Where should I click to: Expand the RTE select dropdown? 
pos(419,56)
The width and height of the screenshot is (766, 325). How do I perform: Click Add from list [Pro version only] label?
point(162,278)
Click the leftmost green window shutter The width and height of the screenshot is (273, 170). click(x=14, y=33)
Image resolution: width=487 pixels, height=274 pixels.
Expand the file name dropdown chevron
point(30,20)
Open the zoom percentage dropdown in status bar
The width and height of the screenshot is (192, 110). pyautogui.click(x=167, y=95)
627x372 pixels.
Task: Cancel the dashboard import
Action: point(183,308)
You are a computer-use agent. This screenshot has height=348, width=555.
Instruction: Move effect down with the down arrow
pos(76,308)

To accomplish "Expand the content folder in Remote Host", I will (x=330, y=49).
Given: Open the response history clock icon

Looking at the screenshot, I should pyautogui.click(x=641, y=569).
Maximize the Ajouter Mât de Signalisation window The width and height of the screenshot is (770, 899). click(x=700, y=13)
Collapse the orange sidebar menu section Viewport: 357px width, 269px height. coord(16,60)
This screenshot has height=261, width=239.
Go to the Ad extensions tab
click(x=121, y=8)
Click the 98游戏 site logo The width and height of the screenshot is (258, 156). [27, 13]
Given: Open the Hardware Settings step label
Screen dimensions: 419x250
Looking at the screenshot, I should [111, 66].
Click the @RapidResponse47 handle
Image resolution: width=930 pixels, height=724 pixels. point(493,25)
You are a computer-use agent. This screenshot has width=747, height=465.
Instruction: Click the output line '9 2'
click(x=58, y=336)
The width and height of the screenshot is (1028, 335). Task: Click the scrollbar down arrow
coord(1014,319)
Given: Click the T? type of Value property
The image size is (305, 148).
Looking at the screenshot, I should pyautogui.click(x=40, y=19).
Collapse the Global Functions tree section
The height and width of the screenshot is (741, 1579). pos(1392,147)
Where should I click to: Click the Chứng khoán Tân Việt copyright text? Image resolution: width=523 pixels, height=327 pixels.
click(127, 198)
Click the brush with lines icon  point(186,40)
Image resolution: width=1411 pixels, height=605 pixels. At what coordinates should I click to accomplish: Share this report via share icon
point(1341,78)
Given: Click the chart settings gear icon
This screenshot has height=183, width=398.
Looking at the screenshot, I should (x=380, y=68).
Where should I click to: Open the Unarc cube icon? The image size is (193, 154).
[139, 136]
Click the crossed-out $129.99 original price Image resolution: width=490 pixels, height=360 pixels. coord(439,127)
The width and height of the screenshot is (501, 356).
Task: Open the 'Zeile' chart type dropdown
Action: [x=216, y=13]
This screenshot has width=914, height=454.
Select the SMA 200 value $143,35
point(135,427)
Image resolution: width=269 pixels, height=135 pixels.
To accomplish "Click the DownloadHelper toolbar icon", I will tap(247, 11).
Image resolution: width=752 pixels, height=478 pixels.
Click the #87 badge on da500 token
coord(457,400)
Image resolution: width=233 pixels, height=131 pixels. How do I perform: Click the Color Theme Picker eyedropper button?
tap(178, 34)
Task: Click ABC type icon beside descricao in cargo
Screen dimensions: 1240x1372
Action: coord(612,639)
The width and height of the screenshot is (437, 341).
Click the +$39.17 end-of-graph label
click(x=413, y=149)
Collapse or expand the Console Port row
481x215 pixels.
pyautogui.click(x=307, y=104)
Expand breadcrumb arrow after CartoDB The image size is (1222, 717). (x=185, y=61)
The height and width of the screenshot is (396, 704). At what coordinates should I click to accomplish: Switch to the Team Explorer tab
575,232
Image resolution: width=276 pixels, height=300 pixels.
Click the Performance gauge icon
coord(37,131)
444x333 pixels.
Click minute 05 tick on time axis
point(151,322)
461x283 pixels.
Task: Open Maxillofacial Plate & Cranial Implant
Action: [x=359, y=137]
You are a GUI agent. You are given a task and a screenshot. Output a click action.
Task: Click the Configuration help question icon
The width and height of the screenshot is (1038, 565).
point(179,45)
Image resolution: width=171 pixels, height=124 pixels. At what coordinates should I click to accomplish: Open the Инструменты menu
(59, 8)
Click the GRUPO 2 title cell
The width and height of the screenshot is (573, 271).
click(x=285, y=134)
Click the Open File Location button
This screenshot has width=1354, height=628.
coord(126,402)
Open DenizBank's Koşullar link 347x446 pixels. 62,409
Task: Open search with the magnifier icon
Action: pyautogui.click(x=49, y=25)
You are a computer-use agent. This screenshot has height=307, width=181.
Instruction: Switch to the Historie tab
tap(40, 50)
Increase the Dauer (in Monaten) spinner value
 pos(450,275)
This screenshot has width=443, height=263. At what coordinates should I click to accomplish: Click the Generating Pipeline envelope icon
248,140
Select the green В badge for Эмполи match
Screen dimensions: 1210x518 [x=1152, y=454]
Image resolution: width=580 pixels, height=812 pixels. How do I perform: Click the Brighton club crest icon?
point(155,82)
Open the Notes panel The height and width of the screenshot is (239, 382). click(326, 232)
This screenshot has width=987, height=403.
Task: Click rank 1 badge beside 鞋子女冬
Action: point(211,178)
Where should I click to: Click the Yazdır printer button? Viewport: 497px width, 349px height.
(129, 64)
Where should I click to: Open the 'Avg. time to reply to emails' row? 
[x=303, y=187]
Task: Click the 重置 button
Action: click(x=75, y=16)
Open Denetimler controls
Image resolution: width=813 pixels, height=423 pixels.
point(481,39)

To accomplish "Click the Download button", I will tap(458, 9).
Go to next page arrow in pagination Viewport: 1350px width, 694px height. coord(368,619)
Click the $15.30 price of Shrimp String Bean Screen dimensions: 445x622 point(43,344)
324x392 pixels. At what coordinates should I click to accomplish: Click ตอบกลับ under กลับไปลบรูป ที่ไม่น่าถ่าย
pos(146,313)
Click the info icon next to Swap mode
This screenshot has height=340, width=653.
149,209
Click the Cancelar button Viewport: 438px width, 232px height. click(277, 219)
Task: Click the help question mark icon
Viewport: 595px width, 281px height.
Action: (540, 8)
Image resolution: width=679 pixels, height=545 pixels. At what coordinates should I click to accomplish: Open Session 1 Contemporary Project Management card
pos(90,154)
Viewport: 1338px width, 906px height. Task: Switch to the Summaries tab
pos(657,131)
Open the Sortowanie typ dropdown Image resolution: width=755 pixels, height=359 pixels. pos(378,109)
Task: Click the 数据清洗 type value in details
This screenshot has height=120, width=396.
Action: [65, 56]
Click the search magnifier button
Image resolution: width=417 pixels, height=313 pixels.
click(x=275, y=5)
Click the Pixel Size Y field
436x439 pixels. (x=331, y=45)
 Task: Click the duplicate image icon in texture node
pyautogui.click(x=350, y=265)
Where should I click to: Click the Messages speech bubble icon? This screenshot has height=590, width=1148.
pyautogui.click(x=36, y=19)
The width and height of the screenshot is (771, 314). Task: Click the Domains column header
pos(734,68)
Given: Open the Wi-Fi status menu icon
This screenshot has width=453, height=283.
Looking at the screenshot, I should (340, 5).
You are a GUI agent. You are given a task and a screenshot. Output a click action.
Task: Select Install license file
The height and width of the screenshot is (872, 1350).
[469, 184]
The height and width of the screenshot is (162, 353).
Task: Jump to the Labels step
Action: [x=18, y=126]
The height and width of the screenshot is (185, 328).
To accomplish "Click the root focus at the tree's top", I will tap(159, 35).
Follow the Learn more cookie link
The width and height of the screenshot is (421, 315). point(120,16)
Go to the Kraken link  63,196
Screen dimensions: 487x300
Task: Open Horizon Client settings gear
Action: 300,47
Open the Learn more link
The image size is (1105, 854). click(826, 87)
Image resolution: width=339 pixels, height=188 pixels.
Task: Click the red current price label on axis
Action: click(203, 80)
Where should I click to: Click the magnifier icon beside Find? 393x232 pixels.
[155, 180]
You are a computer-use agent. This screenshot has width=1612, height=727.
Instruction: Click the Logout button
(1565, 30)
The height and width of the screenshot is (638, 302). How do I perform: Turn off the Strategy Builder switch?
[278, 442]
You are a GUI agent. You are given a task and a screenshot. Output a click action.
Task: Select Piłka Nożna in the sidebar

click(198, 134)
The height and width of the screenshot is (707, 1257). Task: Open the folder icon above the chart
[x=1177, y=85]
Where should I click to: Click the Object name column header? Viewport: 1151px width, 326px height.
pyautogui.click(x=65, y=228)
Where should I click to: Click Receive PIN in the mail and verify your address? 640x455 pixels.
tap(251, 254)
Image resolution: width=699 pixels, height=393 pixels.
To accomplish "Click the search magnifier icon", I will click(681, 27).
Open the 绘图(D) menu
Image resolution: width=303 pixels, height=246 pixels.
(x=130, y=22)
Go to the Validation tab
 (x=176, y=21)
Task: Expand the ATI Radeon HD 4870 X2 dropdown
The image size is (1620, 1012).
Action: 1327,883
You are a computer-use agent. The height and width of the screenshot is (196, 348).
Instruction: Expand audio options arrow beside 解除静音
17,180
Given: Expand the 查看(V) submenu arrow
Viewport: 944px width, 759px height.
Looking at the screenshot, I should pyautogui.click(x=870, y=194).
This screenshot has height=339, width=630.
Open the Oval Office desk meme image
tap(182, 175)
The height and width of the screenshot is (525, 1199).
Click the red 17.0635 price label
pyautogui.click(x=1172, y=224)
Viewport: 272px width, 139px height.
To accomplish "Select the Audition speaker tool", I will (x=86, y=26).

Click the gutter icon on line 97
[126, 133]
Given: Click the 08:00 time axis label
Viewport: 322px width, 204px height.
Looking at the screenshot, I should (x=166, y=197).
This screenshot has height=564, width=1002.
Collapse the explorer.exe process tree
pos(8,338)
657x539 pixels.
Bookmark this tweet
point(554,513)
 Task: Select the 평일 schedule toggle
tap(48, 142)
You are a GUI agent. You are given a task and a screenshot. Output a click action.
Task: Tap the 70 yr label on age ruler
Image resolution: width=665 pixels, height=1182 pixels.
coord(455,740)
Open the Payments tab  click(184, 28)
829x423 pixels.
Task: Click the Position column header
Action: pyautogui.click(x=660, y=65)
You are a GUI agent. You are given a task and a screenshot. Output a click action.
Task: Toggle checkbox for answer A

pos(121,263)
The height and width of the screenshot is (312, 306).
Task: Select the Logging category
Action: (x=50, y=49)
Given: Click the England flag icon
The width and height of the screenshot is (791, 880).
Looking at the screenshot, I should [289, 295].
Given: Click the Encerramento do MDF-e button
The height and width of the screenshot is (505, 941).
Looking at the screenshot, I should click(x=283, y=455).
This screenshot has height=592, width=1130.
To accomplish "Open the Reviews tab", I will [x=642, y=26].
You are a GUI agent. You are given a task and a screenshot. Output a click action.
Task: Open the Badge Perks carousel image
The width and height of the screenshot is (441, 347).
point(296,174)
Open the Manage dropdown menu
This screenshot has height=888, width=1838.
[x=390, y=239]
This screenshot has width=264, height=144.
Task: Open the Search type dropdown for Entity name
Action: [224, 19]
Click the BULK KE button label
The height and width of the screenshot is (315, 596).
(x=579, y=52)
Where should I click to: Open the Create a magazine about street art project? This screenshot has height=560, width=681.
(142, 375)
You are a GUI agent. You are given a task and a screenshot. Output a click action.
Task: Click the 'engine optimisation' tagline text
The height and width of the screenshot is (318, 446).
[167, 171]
********************
• **Task statement**:
Please make an exact copy of the lines above from the line with "Click the crossed-out" through the line with "Image resolution: width=269", both ends included.

• **Solution for this exercise**:
Click the crossed-out $129.99 original price Image resolution: width=490 pixels, height=360 pixels. coord(439,127)
The width and height of the screenshot is (501, 356).
Task: Open the 'Zeile' chart type dropdown
Action: [x=216, y=13]
This screenshot has width=914, height=454.
Select the SMA 200 value $143,35
point(135,427)
Image resolution: width=269 pixels, height=135 pixels.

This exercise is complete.